Among the components of the seed coat known to affect permeability, suberin, a lipid and phenolic cell wall heteropolymer, is mainly accumulated in the hilum region of the seed coat and acts as a water-repellant. It was found that arr16 mutant seeds showed more suberin-related autofluorescence (AF) than those of wild type (WT) under UV light. Additionally, GWAS based on hilum AF measured by image analysis was performed and resulting SNPs associated with hilum AF level were compared with those associated with seed coat permeability. Interestingly, the 10 significantly associated SNPs located in the promoter of ARR16 were common to both traits. This suggests that ARR16 regulates the variation of permeability in natural accessions, at least partially, by affecting suberin deposition in the hilum. Analysis of seeds for lipid polyester monomer composition revealed that certain dicarboxylic acids (DCAs) and phenolics were accumulated to significantly higher levels in arr16 compared to WT.
Transcriptome analysis to determine potential downstream targets of ARR16 was initiated. Initially, laser-assisted microdissection coupled with RNA-Seq using Illumina HiSeq was planned, however, as the spatio-temporal expression of ARR16 in developing seeds was not known, RNA was extracted from tissues following a simple manual dissection to separate developing embryo and seed coat/endosperm tissues RNA-Seq analysis is in progress. The association of ARR16 with modified suberin accumulation in seeds, was investigated further by RT-qPCR analysis of suberin biosynthesis gene expression in developing seeds. The differential gene expression patterns observed between arr16 and WT were coherent with ARR16 playing a role in the transcriptional modulation of suberin production. Moreover, these were correlated with higher levels of certain lipid polyester monomers, notably dicarboxylic acids and suberin phenolics, in the arr16 mutant. The RNA-Seq data will yield further key information about ARR16 targets, and is expected to provide a more comprehensive model of the ARR16 transcriptional network during seed development, in particular in relation to the expression of suberin biosynthesis-related genes.

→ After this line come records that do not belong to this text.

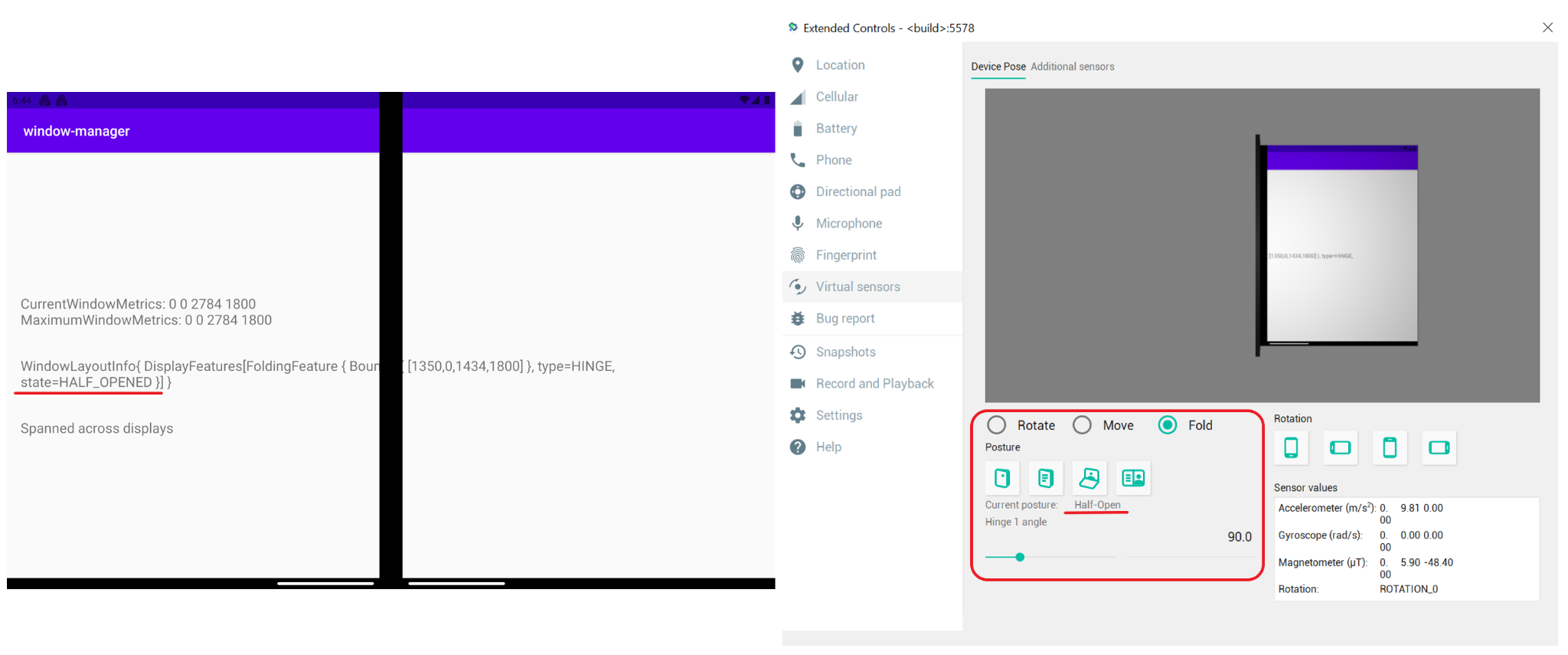This screenshot has width=1568, height=655.
Task: Select the Move radio button
Action: 1082,425
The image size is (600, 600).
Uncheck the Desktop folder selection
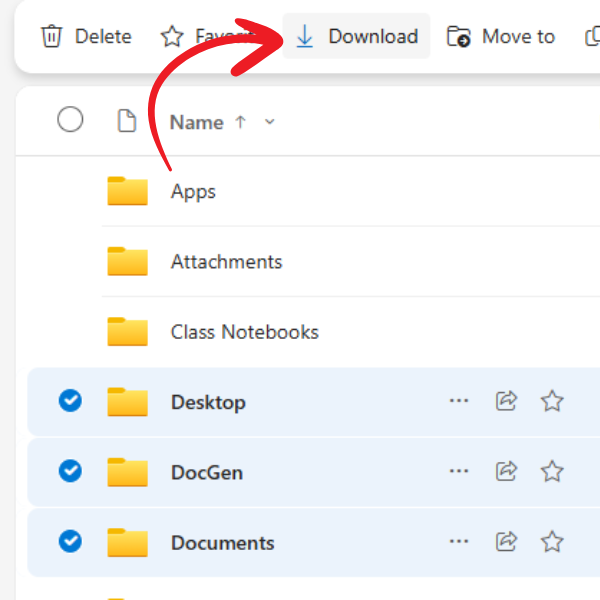(x=70, y=401)
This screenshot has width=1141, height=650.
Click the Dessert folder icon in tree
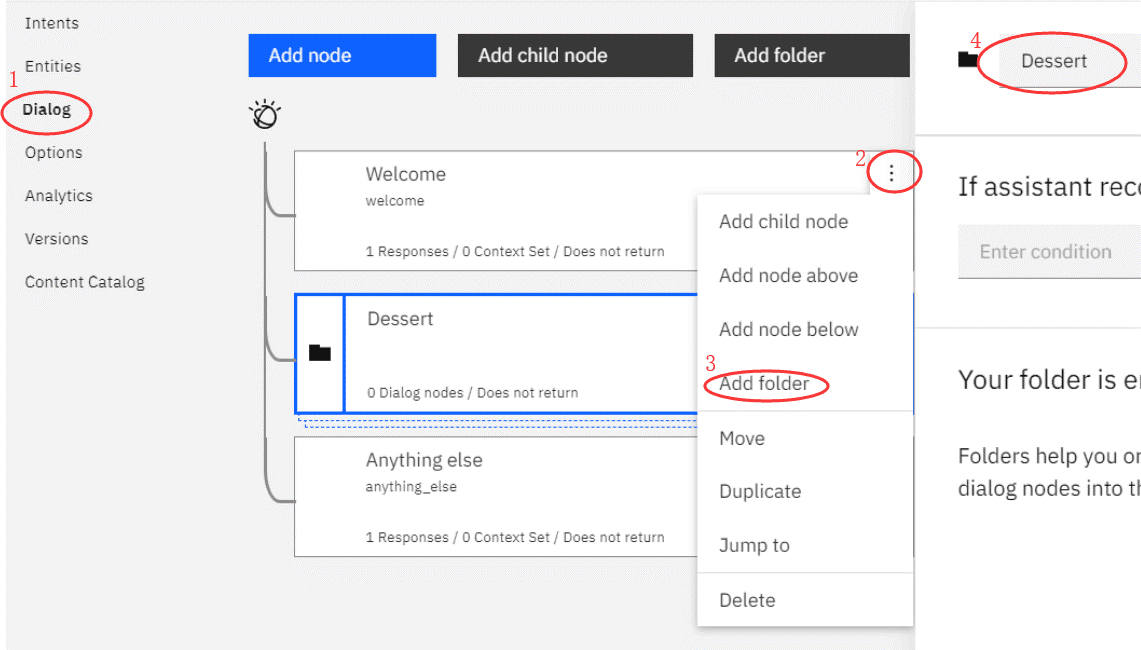pyautogui.click(x=320, y=353)
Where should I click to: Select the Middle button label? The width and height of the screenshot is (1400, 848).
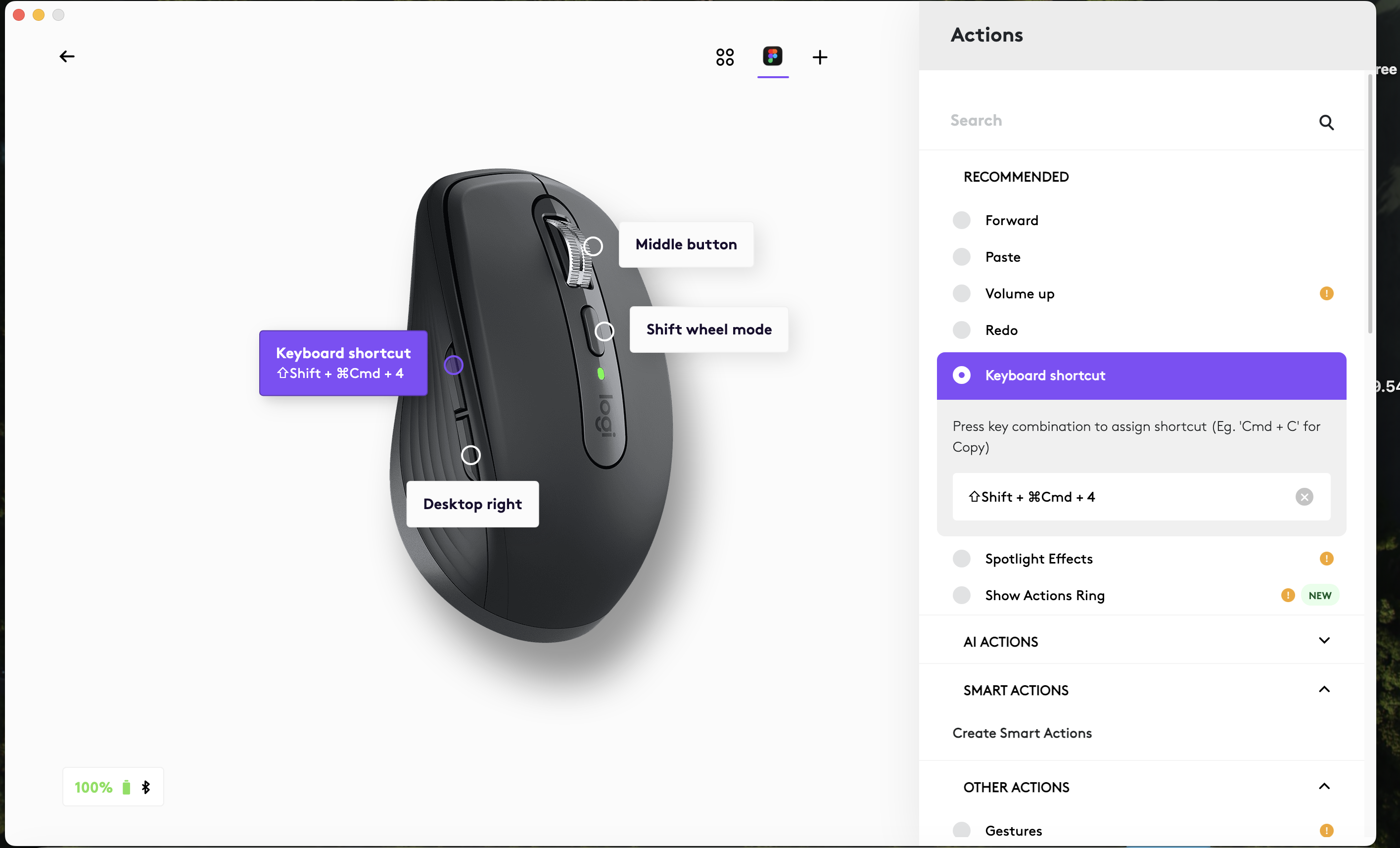686,244
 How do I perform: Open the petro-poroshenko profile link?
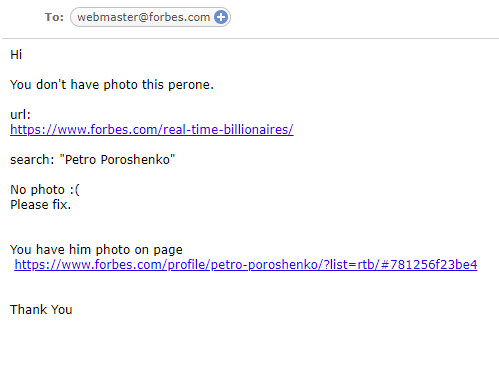click(246, 264)
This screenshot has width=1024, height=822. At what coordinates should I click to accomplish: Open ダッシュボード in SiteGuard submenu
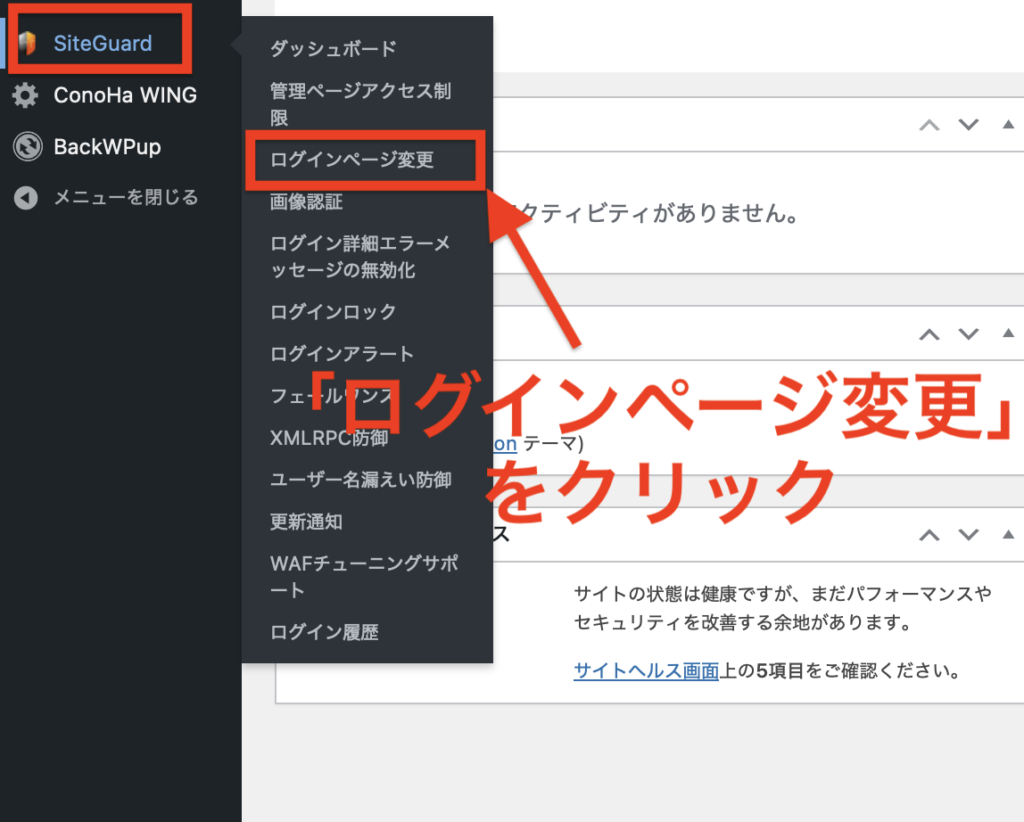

The involvement of CKs in the regulation of seed coat development is a completely novel function for this hormone. In agreement with this new role, the InScope project revealed that ARR16 modulates the accumulation of a subset of lipid polyesters, suberin phenolics. While several transcription factors, biosynthetic enzymes and transporters are known to be involved in suberin accumulation in seeds, the implication of a CKs signal transduction factor is a completely new finding. Analysis of CKs signaling is challenging due to functional redundancy between the numerous CKs response regulators, which show overlapping expression patterns. Nevertheless, single arr16 mutants have clear seed phenotypes, suggesting that ARR16 plays a non-redundant role in CKs signaling in developing seeds. Additionally, CKs metabolism and signaling are known to be involved in the regulation of seed size, and InScope analyses found that arr16 seeds were larger than those of WT. Moreover, the permeability of the seed coat is often linked to seed longevity/storability and arr16 mutant seeds had a longer lifespan than WT. Results from InScope are expected to contribute to the elucidation of the molecular mechanisms that control seed size and longevity, which are important agronomic traits. In conclusion, InScope has identified a novel function for a plant hormone in a fundamental development process, seed differentiation, and this affects key seed traits that have wide-ranging impact on plant fitness as well as agricultural production.